Wood Carving

Understanding Pfeil Swiss Made Carving Tools

Not sure how to choose the right tool for your project? Lets break it down.

As you may have guessed from the name, these tools are made in Switzerland.  Their superb quality is recognized world wide.  And they come sharp… VERY sharp – be extremely careful. 

Pfeil Swiss Made offer what is likely the worlds largest selection of carving tools and related items.  The selection is so vast that it can be confusing to understand what is what.  They do have an online catalogue which is extremely helpful, and we recommend bookmarking it – this is a great reference to explore the full selection of their extensive tool line.

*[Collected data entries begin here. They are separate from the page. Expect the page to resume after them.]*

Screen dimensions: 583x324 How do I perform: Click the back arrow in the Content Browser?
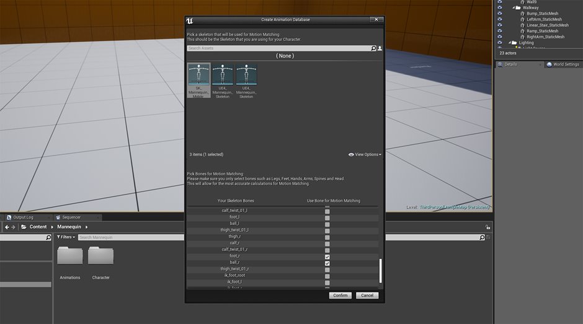pos(7,227)
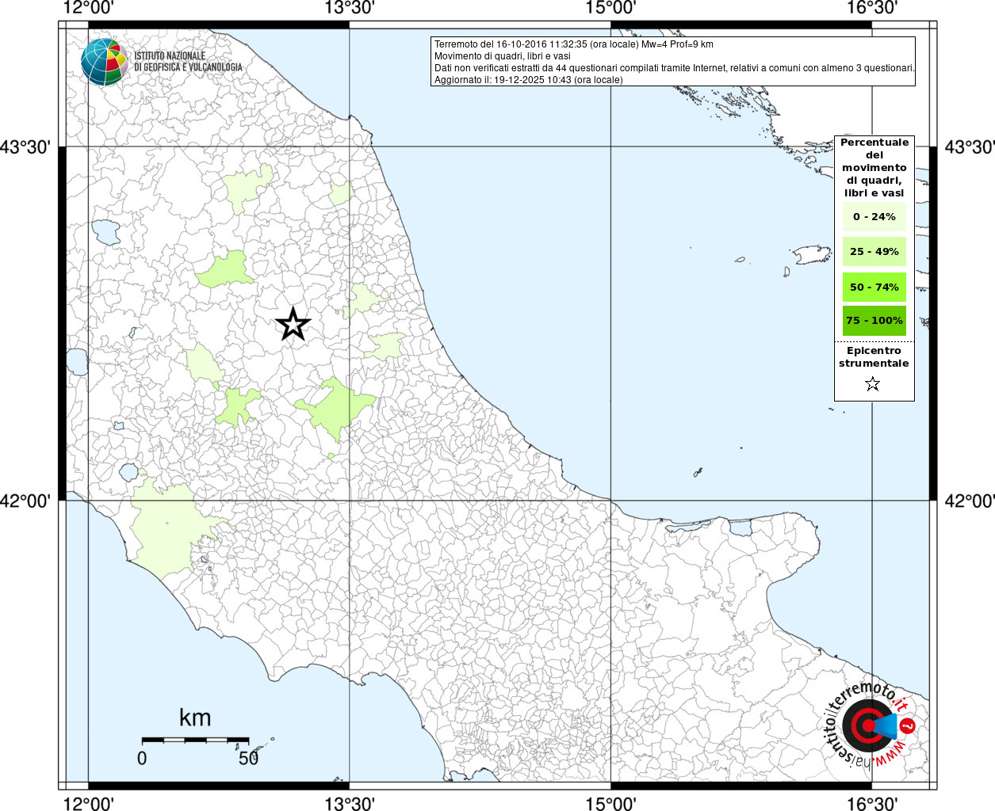This screenshot has width=995, height=811.
Task: Click the Percentuale del movimento legend title
Action: pos(874,167)
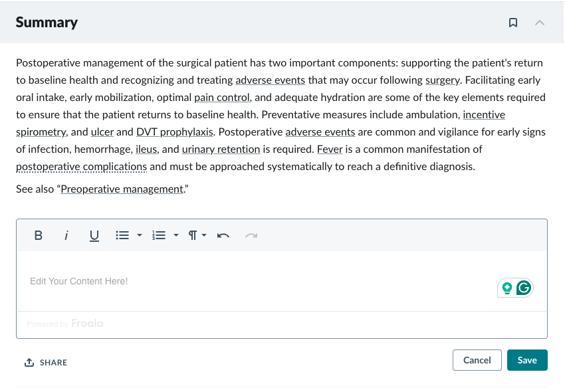This screenshot has width=565, height=388.
Task: Open ordered list style dropdown arrow
Action: point(176,235)
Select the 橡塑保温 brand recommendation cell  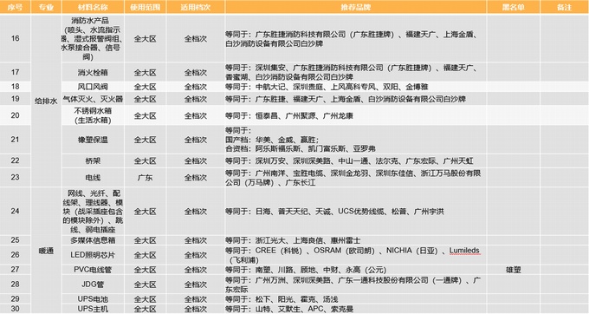(x=356, y=140)
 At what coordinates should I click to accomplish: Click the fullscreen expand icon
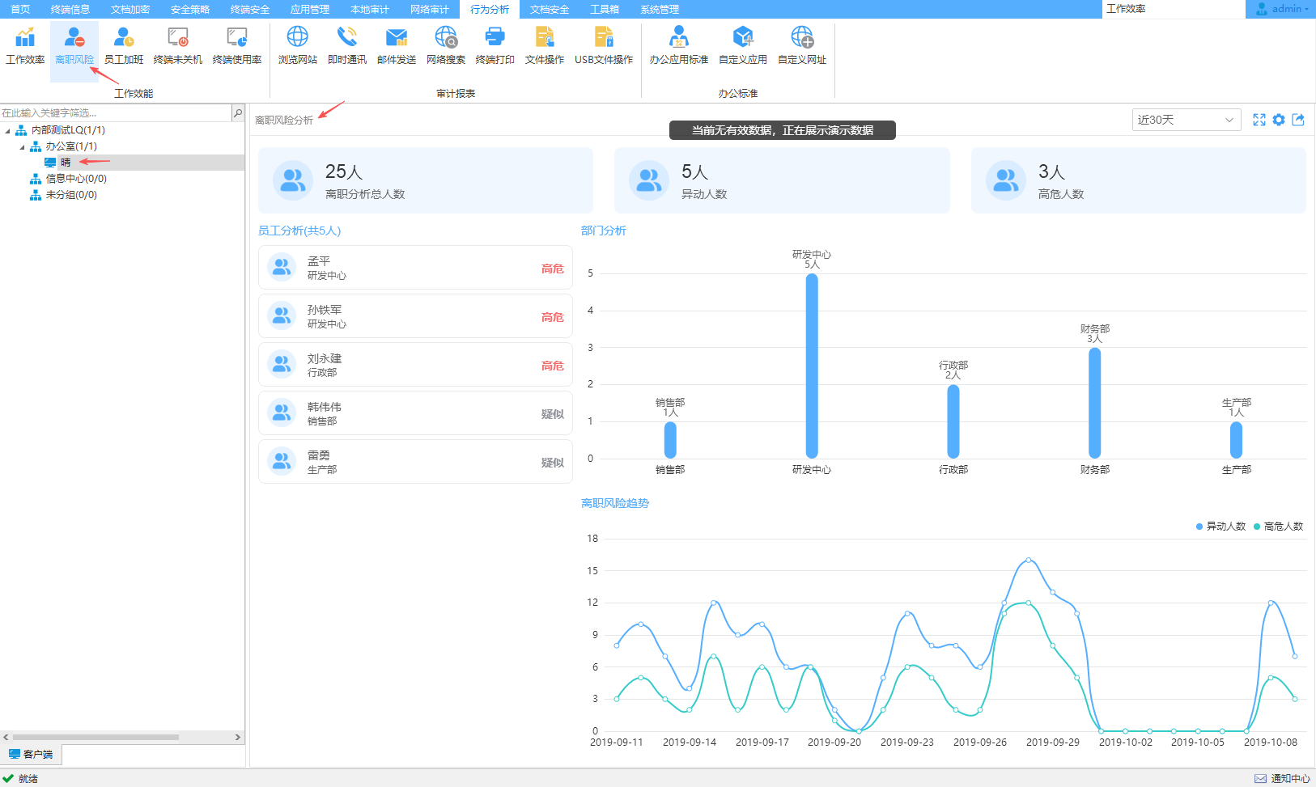(1259, 120)
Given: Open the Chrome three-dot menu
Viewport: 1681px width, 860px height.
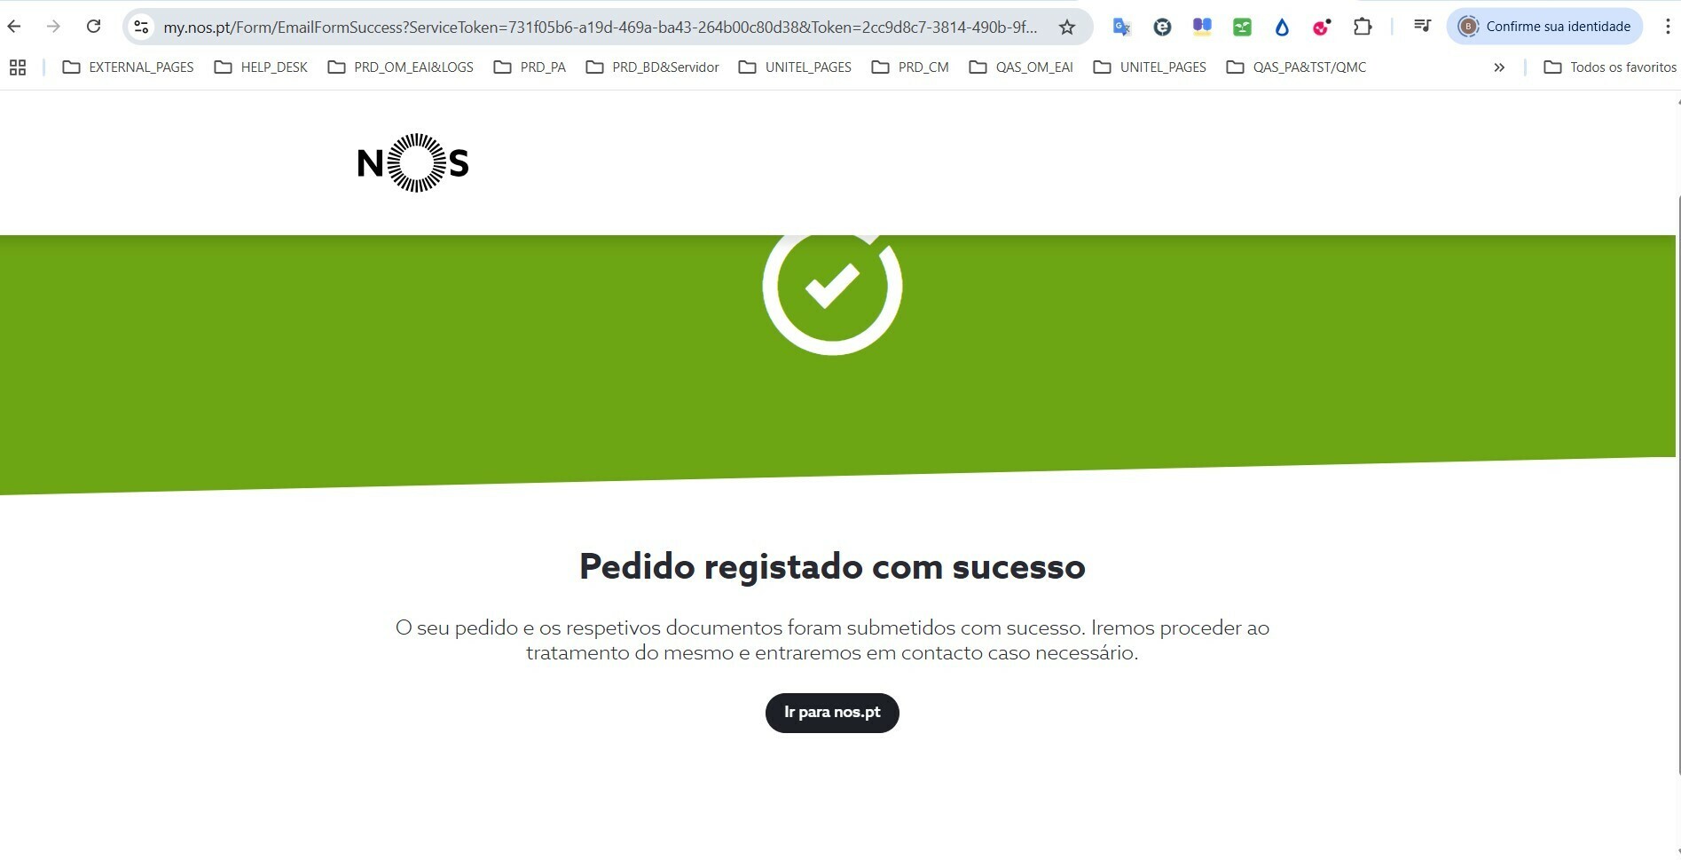Looking at the screenshot, I should (x=1668, y=27).
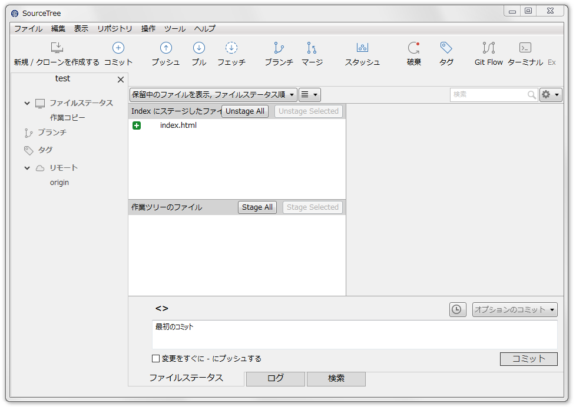The image size is (576, 413).
Task: Click inside the 検索 search field
Action: [x=494, y=94]
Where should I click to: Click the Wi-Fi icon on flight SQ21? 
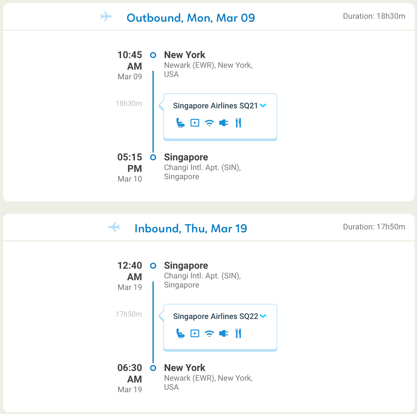tap(209, 123)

But to help cut through the confusion, knowing how the numbering system works will make it much easier to know what each tool is. The key to understanding their tool sizing lies in the part numbers – let’s get into a full breakdown here, so you can choose the tool most suited for your project. As always, if you need more assistance, feel free to contact us and we’ll do our best to help you.

Standard sized tools:

Pfeil’s standard sized tools are 10″ in length. Most of Pfeil’s part numbers are made up of 2 numbers, divided by a slash. The number before the slash is the tool’s profile number – in other words, the shape of the blade.  A #1 is a flat tool, like a chisel or skew.  As the numbers increase up to #11, the curve of the tool increases. An #11 is a full U shape. 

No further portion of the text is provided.